:: Material provided
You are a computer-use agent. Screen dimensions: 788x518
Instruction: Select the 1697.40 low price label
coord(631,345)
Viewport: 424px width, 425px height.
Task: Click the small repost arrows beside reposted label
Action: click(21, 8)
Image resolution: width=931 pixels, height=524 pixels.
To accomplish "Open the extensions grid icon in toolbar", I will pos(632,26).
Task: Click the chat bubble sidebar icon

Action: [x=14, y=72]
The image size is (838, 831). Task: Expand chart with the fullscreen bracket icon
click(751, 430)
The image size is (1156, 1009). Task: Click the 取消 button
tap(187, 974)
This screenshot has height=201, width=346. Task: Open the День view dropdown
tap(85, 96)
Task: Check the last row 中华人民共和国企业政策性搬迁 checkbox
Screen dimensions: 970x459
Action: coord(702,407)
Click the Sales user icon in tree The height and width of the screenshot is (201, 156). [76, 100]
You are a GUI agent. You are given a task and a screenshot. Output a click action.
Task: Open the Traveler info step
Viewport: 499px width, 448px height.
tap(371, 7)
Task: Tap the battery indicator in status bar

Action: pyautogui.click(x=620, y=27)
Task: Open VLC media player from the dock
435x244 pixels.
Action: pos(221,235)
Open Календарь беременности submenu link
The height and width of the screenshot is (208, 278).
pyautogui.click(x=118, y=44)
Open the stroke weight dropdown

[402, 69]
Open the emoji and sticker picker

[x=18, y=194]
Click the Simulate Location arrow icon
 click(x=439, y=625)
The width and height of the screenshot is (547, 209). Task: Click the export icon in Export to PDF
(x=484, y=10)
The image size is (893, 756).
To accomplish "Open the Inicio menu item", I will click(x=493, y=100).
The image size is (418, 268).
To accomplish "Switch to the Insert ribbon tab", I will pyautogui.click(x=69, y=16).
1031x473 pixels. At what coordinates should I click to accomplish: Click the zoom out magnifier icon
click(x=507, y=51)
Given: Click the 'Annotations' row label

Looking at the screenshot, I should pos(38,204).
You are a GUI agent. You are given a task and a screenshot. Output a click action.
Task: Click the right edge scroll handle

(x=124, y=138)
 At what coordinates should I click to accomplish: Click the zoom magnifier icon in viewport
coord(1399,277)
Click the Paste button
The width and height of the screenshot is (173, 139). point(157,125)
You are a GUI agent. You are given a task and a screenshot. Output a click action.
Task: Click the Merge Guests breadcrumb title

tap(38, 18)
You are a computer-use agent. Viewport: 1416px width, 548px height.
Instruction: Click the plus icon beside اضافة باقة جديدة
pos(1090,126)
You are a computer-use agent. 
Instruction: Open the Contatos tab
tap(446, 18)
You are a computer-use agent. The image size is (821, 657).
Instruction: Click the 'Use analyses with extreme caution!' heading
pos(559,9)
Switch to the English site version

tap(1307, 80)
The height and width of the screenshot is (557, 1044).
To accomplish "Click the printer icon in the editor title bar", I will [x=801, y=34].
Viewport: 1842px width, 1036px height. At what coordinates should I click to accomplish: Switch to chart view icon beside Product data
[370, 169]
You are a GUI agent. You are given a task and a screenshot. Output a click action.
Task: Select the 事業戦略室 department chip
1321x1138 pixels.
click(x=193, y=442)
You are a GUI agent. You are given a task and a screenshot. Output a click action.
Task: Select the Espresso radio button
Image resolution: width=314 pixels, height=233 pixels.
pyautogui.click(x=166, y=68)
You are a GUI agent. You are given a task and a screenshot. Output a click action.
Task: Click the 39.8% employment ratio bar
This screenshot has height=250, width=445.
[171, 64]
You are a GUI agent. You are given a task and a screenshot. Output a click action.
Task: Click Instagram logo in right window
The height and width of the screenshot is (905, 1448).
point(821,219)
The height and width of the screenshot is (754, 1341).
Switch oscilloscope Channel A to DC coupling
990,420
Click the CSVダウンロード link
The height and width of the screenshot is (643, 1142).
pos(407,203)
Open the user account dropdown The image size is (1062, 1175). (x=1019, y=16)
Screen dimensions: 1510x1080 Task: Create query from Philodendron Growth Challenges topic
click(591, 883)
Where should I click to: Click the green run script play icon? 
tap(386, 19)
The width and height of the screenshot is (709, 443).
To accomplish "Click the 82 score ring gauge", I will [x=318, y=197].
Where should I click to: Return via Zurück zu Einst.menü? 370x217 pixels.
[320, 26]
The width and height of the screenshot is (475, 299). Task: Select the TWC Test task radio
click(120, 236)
::::
- [The request]:
Reproduce all of the entries above word for word, changing nothing.

- [Exercise output]:
You are a computer-use agent. Screen dimensions: 788x518
Instruction: Select the 1697.40 low price label
coord(631,345)
Viewport: 424px width, 425px height.
Task: Click the small repost arrows beside reposted label
Action: click(21, 8)
Image resolution: width=931 pixels, height=524 pixels.
To accomplish "Open the extensions grid icon in toolbar", I will pos(632,26).
Task: Click the chat bubble sidebar icon

Action: [x=14, y=72]
The image size is (838, 831). Task: Expand chart with the fullscreen bracket icon
click(751, 430)
The image size is (1156, 1009). Task: Click the 取消 button
tap(187, 974)
This screenshot has height=201, width=346. Task: Open the День view dropdown
tap(85, 96)
Task: Check the last row 中华人民共和国企业政策性搬迁 checkbox
Screen dimensions: 970x459
Action: coord(702,407)
Click the Sales user icon in tree The height and width of the screenshot is (201, 156). [76, 100]
You are a GUI agent. You are given a task and a screenshot. Output a click action.
Task: Open the Traveler info step
Viewport: 499px width, 448px height.
tap(371, 7)
Task: Tap the battery indicator in status bar

Action: pyautogui.click(x=620, y=27)
Task: Open VLC media player from the dock
435x244 pixels.
Action: pos(221,235)
Open Календарь беременности submenu link
The height and width of the screenshot is (208, 278).
pyautogui.click(x=118, y=44)
Open the stroke weight dropdown

[402, 69]
Open the emoji and sticker picker

[x=18, y=194]
Click the Simulate Location arrow icon
 click(x=439, y=625)
The width and height of the screenshot is (547, 209). Task: Click the export icon in Export to PDF
(x=484, y=10)
The image size is (893, 756).
To accomplish "Open the Inicio menu item", I will click(x=493, y=100).
The image size is (418, 268).
To accomplish "Switch to the Insert ribbon tab", I will pyautogui.click(x=69, y=16).
1031x473 pixels. At what coordinates should I click to accomplish: Click the zoom out magnifier icon
click(x=507, y=51)
Given: Click the 'Annotations' row label

Looking at the screenshot, I should pos(38,204).
You are a GUI agent. You are given a task and a screenshot. Output a click action.
Task: Click the right edge scroll handle

(x=124, y=138)
 At what coordinates should I click to accomplish: Click the zoom magnifier icon in viewport
coord(1399,277)
Click the Paste button
The width and height of the screenshot is (173, 139). point(157,125)
You are a GUI agent. You are given a task and a screenshot. Output a click action.
Task: Click the Merge Guests breadcrumb title

tap(38, 18)
You are a computer-use agent. Viewport: 1416px width, 548px height.
Instruction: Click the plus icon beside اضافة باقة جديدة
pos(1090,126)
You are a computer-use agent. 
Instruction: Open the Contatos tab
tap(446, 18)
You are a computer-use agent. The image size is (821, 657).
Instruction: Click the 'Use analyses with extreme caution!' heading
pos(559,9)
Switch to the English site version

tap(1307, 80)
The height and width of the screenshot is (557, 1044).
To accomplish "Click the printer icon in the editor title bar", I will [x=801, y=34].
Viewport: 1842px width, 1036px height. At what coordinates should I click to accomplish: Switch to chart view icon beside Product data
[370, 169]
You are a GUI agent. You are given a task and a screenshot. Output a click action.
Task: Select the 事業戦略室 department chip
1321x1138 pixels.
click(x=193, y=442)
You are a GUI agent. You are given a task and a screenshot. Output a click action.
Task: Select the Espresso radio button
Image resolution: width=314 pixels, height=233 pixels.
pyautogui.click(x=166, y=68)
You are a GUI agent. You are given a task and a screenshot. Output a click action.
Task: Click the 39.8% employment ratio bar
This screenshot has height=250, width=445.
[171, 64]
You are a GUI agent. You are given a task and a screenshot. Output a click action.
Task: Click Instagram logo in right window
The height and width of the screenshot is (905, 1448).
point(821,219)
The height and width of the screenshot is (754, 1341).
Switch oscilloscope Channel A to DC coupling
990,420
Click the CSVダウンロード link
The height and width of the screenshot is (643, 1142).
pos(407,203)
Open the user account dropdown The image size is (1062, 1175). (x=1019, y=16)
Screen dimensions: 1510x1080 Task: Create query from Philodendron Growth Challenges topic
click(591, 883)
Where should I click to: Click the green run script play icon? 
tap(386, 19)
The width and height of the screenshot is (709, 443).
To accomplish "Click the 82 score ring gauge", I will [x=318, y=197].
Where should I click to: Return via Zurück zu Einst.menü? 370x217 pixels.
[320, 26]
The width and height of the screenshot is (475, 299). Task: Select the TWC Test task radio
click(120, 236)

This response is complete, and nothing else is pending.